Mario Sofroniou was an earnest Zamoro, producing afine display of strong, muscular singing. If he could relax a bit more, he would achieve a greater sense of openness and spontaneity, but he the shaped lines well — particularly in his Act 2 aria, ‘Irne lungi ancor dovrei/ carco d’onta e fuggitivo?’ (Must I drag out my days as a fugitive, bowed down with shame?). He had the stamina for his extended scenas and was an appealing stage presence, winning the affection of the audience.

As Zamoro’s rival in love and war, Mark Holland’s Gusmano began a little cautiously but grew in confidence. Initially, his baritone, while attractive, seemed quite small and somewhat tight, but in Act 2 he engaged more assuredly with the drama, especially in his duet with Alzira. His final Act aria of forgiveness was most touching, the tone soft but centred.

Irish soprano Majella Cullagh was magnificent in the title role. The shimmering string tremolo which presages her first aria, ‘Da Gusman, su fragil barca’, set a suitably expectant mood after the exclusively male voices of the prelude and Act 1 opening (wrongly labelled in the programme, Acts 1 and 2); and, from these first moments Cullagh spun a gorgeous bel canto thread, gleaming and bright. Her cabaletta was nimble. Occasionally, in the more delicate, sustained moments one could sense Cullagh working hard to maintain secure intonation; but she demonstrated a sure sense of the overall formal shape of the scenes, and clearly knows how to use dynamics to create drama. Her Act 1 duet with Sofroniou was finely judged.

Both the female cast members outshone the men in one specific regard: namely, they were less bound to their vocal scores: indeed, as Zuma, Alzira’s maidservant, Lithuanian Liora Grodnikaite was alone among the cast in having fully memorised her part. Consequently, she was able to concentrate on developing character and situations, her creamy mezzo soprano both sensuous and decorous.

Paolo Battaglia never wavered as a stentorian Alvaro, tempering his authoritative stance only at the close in a moving display of grief upon his son’s death. The declamatory pronouncements of Francisco Javier Borda’s Ataliba were rather inflexible and monotonous of tone, but like all the cast, the words were clearly audible. Tenors Jorge Navarro-Colorado (Otumbo, an Indian warrior) and Paul Curievici (Ovando, a Spanish officer) made up the fine cast.

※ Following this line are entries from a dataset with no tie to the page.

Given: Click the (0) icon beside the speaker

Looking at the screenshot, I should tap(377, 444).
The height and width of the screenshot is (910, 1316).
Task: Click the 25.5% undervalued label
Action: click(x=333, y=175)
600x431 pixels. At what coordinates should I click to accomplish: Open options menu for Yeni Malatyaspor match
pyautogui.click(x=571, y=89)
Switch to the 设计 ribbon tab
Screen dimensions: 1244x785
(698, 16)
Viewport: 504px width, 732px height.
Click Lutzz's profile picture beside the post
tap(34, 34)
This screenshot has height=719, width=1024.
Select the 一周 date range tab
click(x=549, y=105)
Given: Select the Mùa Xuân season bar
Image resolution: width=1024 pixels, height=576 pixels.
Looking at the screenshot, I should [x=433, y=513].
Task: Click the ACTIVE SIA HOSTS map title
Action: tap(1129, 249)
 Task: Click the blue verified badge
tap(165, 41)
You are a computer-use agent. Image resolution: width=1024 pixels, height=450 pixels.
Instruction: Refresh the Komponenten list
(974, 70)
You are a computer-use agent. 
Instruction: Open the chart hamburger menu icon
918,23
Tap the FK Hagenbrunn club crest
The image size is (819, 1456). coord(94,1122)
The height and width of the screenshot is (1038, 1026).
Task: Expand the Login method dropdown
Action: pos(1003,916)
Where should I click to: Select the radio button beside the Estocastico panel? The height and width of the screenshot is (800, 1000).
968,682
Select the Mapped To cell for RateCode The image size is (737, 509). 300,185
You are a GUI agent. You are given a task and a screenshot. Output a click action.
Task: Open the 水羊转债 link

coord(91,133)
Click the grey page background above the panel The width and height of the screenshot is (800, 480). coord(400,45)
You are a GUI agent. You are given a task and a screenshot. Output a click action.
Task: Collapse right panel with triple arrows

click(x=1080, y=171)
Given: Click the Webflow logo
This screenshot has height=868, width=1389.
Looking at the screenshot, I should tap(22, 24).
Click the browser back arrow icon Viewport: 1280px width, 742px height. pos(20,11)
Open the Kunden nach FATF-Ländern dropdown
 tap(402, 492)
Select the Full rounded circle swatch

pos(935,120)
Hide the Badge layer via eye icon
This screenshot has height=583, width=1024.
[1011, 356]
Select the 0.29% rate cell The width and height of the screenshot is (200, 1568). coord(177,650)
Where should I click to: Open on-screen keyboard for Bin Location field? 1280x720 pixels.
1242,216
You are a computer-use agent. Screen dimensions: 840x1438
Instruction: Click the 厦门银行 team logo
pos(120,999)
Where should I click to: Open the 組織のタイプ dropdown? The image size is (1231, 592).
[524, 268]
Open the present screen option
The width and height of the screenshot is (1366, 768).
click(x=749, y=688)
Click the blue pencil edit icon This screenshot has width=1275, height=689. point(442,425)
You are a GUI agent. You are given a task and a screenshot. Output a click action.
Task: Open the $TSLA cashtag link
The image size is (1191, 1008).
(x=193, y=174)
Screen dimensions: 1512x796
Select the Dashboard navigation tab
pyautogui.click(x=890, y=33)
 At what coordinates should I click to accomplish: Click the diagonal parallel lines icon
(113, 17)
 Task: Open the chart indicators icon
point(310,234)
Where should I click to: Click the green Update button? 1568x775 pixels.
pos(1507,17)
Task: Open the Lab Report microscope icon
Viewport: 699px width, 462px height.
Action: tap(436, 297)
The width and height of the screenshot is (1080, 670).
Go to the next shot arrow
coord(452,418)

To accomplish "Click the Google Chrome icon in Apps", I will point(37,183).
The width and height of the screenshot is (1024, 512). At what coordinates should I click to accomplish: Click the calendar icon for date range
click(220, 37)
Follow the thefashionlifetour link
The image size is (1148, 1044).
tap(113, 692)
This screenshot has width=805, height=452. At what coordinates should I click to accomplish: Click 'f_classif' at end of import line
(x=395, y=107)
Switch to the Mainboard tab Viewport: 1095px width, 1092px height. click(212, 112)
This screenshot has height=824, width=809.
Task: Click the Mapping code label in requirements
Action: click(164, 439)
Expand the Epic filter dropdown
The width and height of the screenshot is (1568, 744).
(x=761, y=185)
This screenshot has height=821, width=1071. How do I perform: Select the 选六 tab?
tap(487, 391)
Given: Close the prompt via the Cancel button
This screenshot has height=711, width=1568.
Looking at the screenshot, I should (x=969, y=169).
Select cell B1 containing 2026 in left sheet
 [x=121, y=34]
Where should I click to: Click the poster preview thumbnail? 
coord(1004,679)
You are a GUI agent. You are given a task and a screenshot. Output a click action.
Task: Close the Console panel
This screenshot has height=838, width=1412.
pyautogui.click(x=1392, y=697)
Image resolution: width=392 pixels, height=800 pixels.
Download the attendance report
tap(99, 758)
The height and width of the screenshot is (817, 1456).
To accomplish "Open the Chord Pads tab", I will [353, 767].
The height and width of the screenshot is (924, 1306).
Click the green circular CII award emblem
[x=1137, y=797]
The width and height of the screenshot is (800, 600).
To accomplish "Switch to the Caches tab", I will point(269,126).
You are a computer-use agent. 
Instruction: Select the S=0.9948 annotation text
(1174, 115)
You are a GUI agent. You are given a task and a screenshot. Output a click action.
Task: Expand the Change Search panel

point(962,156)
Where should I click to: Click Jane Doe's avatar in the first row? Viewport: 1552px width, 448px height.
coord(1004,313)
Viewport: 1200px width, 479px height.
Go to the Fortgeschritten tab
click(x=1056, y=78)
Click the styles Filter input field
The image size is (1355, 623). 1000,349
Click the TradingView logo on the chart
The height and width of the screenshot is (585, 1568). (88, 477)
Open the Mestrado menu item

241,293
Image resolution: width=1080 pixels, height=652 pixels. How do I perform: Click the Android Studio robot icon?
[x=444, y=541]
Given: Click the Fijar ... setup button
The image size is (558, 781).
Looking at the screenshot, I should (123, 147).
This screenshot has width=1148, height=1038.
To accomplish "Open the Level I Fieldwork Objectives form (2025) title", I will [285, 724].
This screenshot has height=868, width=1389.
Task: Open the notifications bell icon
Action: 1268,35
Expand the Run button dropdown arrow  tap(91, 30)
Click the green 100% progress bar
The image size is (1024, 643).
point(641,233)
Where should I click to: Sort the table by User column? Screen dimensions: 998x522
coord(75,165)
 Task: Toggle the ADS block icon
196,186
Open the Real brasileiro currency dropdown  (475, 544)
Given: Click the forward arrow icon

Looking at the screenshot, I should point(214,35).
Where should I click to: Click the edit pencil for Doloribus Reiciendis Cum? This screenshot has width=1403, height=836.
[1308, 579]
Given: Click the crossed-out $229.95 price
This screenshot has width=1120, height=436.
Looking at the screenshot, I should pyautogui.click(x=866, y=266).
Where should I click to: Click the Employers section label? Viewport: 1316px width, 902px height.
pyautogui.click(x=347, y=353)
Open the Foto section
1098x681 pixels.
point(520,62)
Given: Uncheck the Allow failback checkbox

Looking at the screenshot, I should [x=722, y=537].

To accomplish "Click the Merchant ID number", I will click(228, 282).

The Chelsea Opera Group Chorus could not quite summon the force required to project from the back of the hall over the instrumental forces massed before them. The handmaidens’ chorus in Act 1 was pretty enough, and the soldiers’ chorus which opens Act 1 was, despite being rather stale and hackneyed stuff — sung with energy and vigour. The orchestra was occasionally bombastic in the big numbers, but elsewhere conductor Gianluca Marcianò graded the dynamics sympathetically in the arias (aided by Verdi’s scoring). It took the strings a little while to settle (the overture to Don Giovanni, a tribute to the late Sir Colin Davis, which preceded Alzira was decidedly ragged in ensemble and passagework) but once they found their feet they produced much warmth and richness to complement some excellent woodwind playing. Without undue haste, Marcianò kept things moving; he was a bundle of energy on the podium whose enthusiasm coaxed evident commitment and enjoyment from his players.

One of few Verdi operas where the lovers are both alive and together at the close, this performance proceeded to its happy close and was greeted with much appreciative applause. So, is this an opera deserving of the neglect it has suffered? When, many years after the premiere, Countess Negroni reminded Verdi of the work he reputedly replied: ‘That one is really hideous.’ Clearly memories of the Neapolitans’ snub ran deep. Chelsea Opera Group made a convincing case for an opera which is short, punchy and full of melodic charm. Let’s hope someone ventures a fuller staging before too long.

Claire Seymour

Cast and production information:

Majella Cullagh: Alzira; Mario Sofroniou: Zamoro; Mark Holland — Gusmano; Paolo Battaglia: Alvaro; Francisco Javier Borda: Ataliba; Jorge Navarro-Colorado: Otumbo; Liora Grodnikaite: Zuma; Paul Curievici — Ovando; Gianluca Marcianò: conductor; Chelsea Opera Group Chorus and Orchestra. Queen Elizabeth Hall, London, Sunday 2nd June 2013.